What about all of the UI animations built into jQuery and other frameworks these days? Sliding, pulsing, hopping, etc. all provide essentially the same purpose, to guide your attention to a particular element as it changes. I don't see anyone clamoring about those being the second coming of the evil BLINK tag.

The problem with the BLINK tag was the fact that anything wrapped in it would blink continuously, for as long as the page was loaded. I don't think anyone is suggesting that this plugin should be used to continuously rumble anything on the page, any more than anyone thinks jQuery.slideToggle() should be called in an infinite loop to slide something up and down continuously.

It's a design element that should be used sparingly and for a limited time to grab the user's attention in an interesting way. Nothing more.


There's a difference between the potential to do annoying things, and actually _implementing_ annoying things.

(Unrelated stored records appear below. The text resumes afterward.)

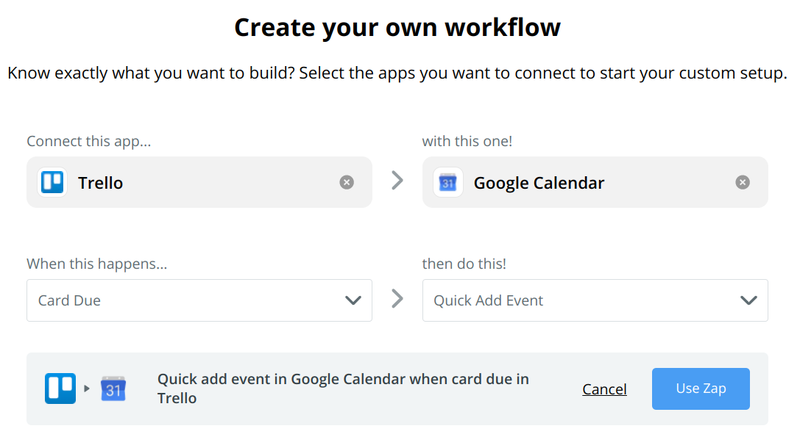Click small triangle between summary bar icons

coord(87,389)
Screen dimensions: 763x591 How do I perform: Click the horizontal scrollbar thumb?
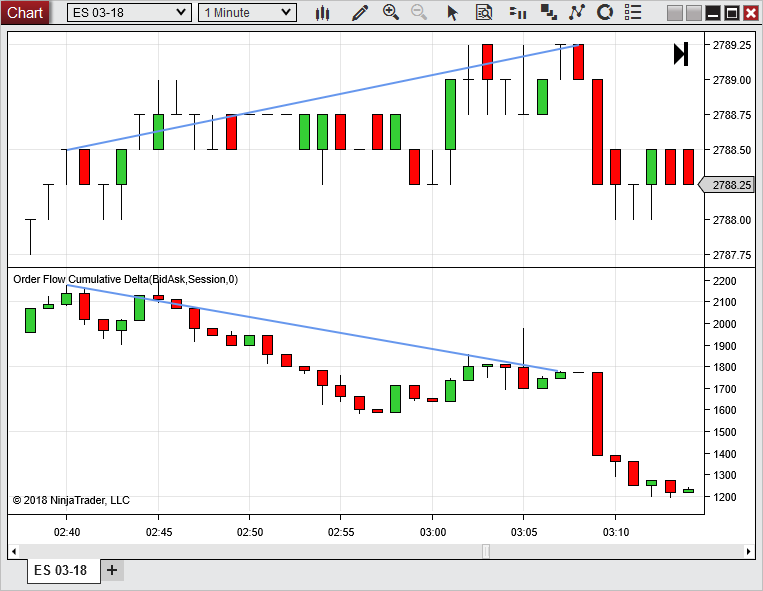click(x=486, y=551)
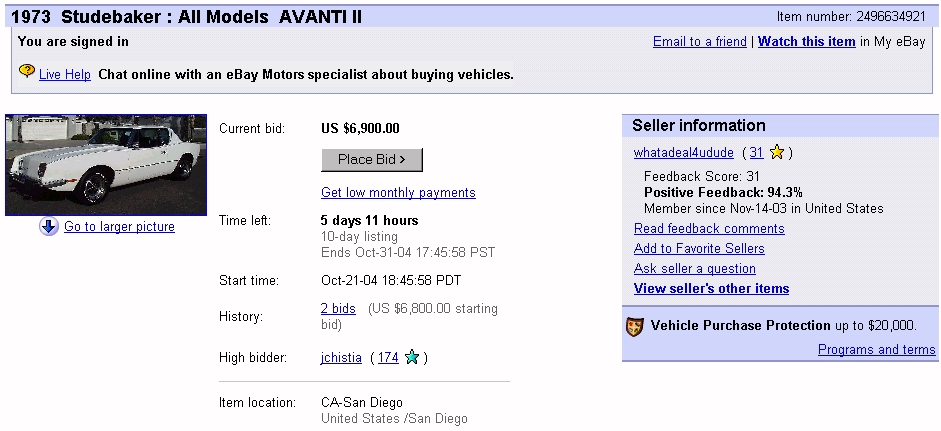
Task: Open Programs and terms link
Action: 877,349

I'm sure there were non-annoying ways to use BLINK, too, but that doesn't meant that it wasn't mostly used in a bad way.


> There's a difference between the potential to do annoying things, and actually _implementing_ annoying things.

That's exactly my point.

> I'm sure there were non-annoying ways to use BLINK, too, but that doesn't meant that it wasn't mostly used in a bad way.

Similarly, there are annoying ways to use jRumble (or jQuery.slideDown()), which shouldn't preclude it being mostly used in a good way.


In the game Heavy Rain, buttons for actions that have serious consequences will rumble slightly. In very strained or tense scenes, they rumble a lot. An analog on the web might be the hover style for a button that deletes things with no undo.